It's Autumn and the leaves are changing slowly. The Hot temperatures of the summer are starting to give way to cold nights and early mornings. With it comes storms that scurry small children into bedrooms frighted of the sound of thunder and shocked by the lightening that they can see.
Birthdays come and go everyone one gets older, Some ready to leave the nest and some still learning and growing into amazing human beings. Old friends pass away and new friends come to stay. If only for a short while. Arguments get heated and forgiveness is sort. Prayers for changes are spoken and life continues to go on changing and molding but nothing every stays the same.
I have been reading Galatians recently, interesting concepts Paul makes in showing how believers in christ are saved through faith. That Christ finished the covenant that was written so long ago before time or man was created, to die and pay the price for sin that had entered into the world.
I have been sober for three and half years now. Sober is probably not the right word for it but i cant think of any other word for it. I wonder what God, my Lord has plans for me. Recently there where redundancies at the place i work at. I was convinced i would be ask to leave. It's been a very frustrating year for me. Very frightening, but God told me to stay. This is the place he wants me to be.
We also started attending a church, a baptist one at that. I never ever in a million years would have thought of attending a Baptist Church. I look at the people who attend and see amazingly kind and gentle people , Who seem to speak kindly and act kindly to others and i yearn to be like them. I pray to be like them.
I still attend counseling but at a different place and not every week. Every other week i meet with a guy that looks like Santa Clause. We have 40 Minutes of talking about life, whats going on, how am i feeling and what i feel is going wrong in my life. He endeavours to teach me cooping skills, How to change fight or flight reactions how to breath how to step back and wait. All of which i seem to fail at miserably.

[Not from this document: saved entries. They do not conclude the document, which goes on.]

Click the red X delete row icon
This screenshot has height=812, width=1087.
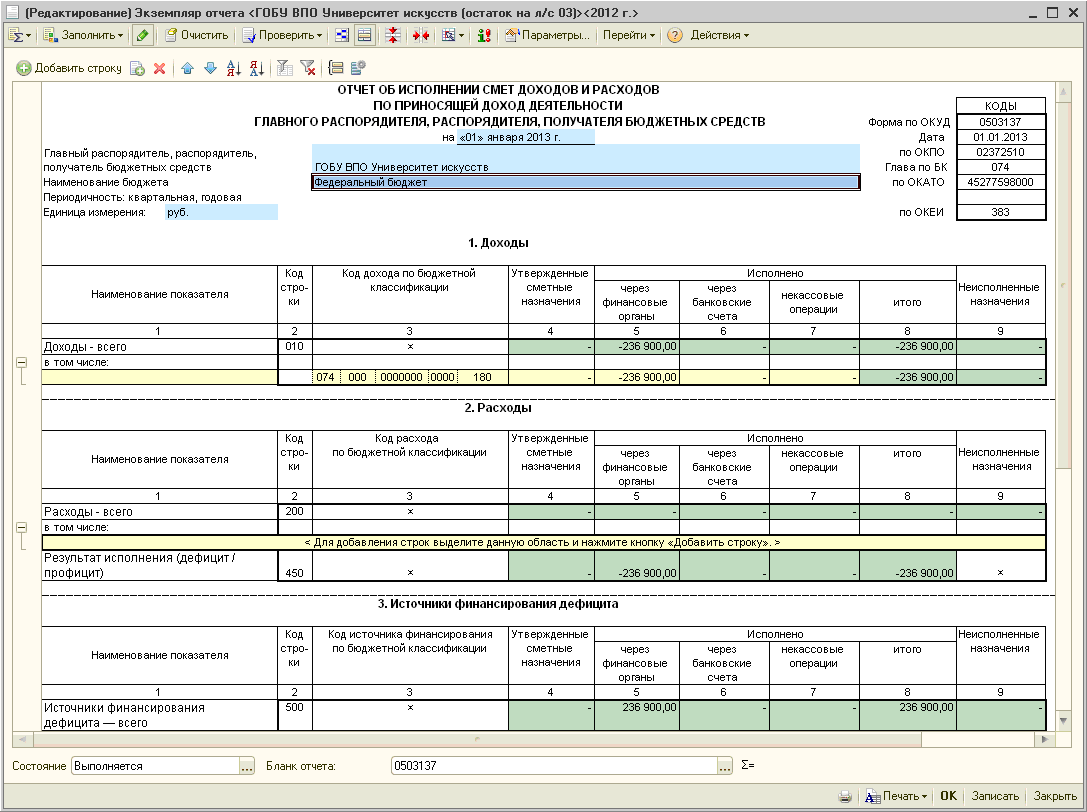tap(158, 68)
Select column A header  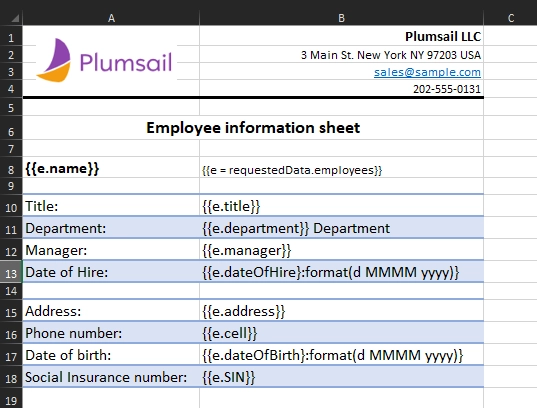coord(111,18)
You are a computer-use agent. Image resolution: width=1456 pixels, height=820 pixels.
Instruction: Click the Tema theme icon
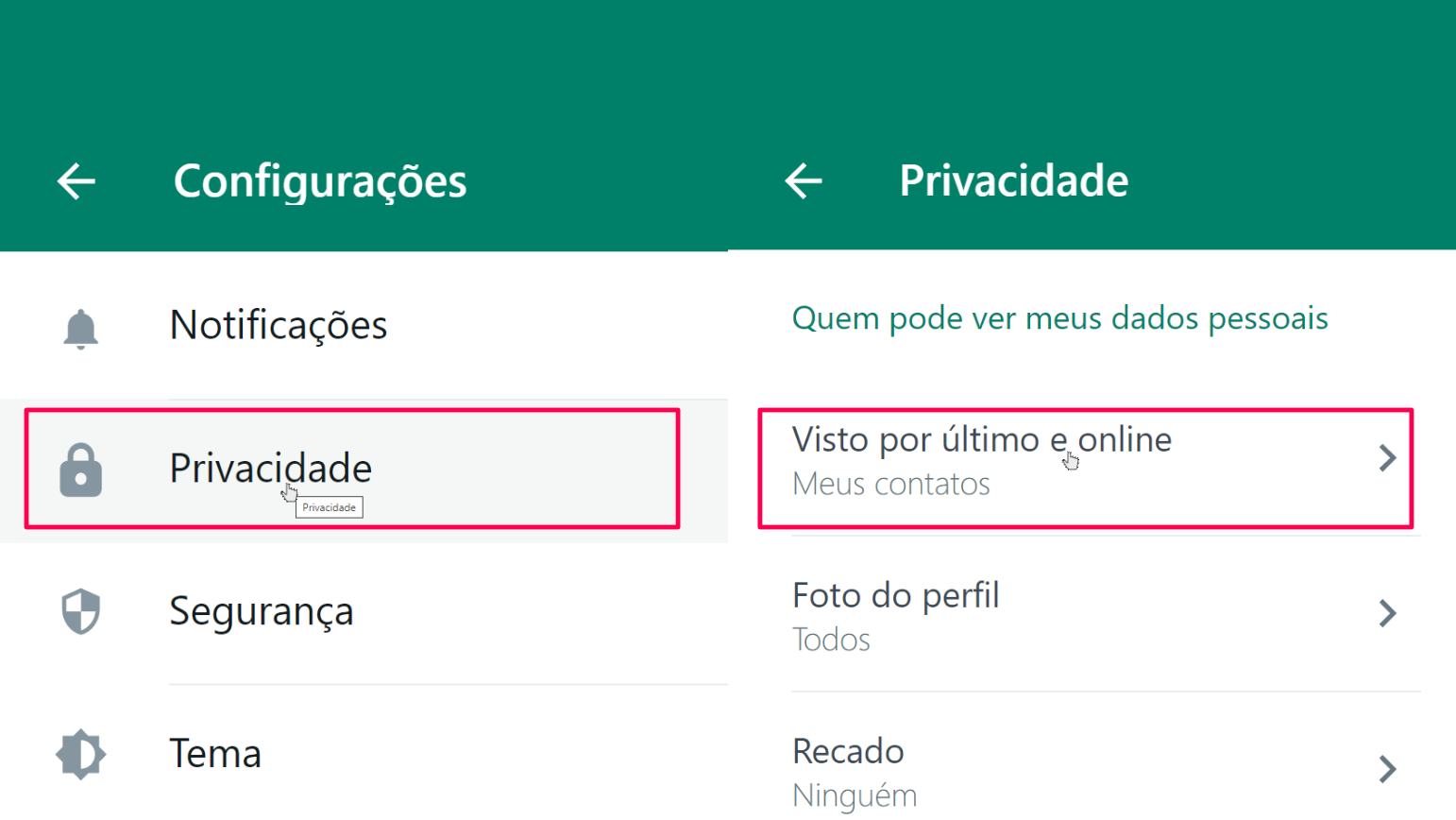[80, 754]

I have a step daugher that i love far more than she will ever know. She is amazingly beautiful, she is a lot like her mother is both looks and emotions. I know longer know who to communicate with her. I feel sad and downtrodden about this its depressing how our relationship has broken down so much. I feel i have lost my daughter. She has a boyfriend and has just turned 18 he is now the man of her life She listens to him. She had plans to become something great and go to university and change the world. They are planing on getting a place together , have a baby those plans no longer feature college or changing the world. I blame myself for this. I should have been a father that she wanted to look up to not one she wanted to get away from . I remember when i was 18 how i was going to change the world.... I still wonder what gods plan for me is......
I like my life better now that i am sober, no more hiding running around. My wife worries that something is going on or that i will relapse into who i was before the sky fell in.
I have another daughter that's 8. she was very clingy this weekend. Dad can i go just with you, Dad can i sit on your lap, Dad can i kiss you on the cheek. I asked her what is going on , What's worrying her or troubling her. She blurts our "it scares me when you and Mum fight". Mum and I had been fighting over our soon to leave home daughter. Things where said, hurtful things, nasty things. I felt insulted and wronged and got very angry about it. I felt unappreciated and felt i was just there to do the jobs no one wanted to do. I felt like going on strike and saying ok. i'll do these jobs but you lot can do the jobs i normally do. It was the wrong way to think. It's not how Christ would have reacted, He would have been kind and gentle and would have taken the criticism and taken on the extra responsibility. He wouldn't have reacted in a way that would have left everyone that he loved feeling insecure and frightened.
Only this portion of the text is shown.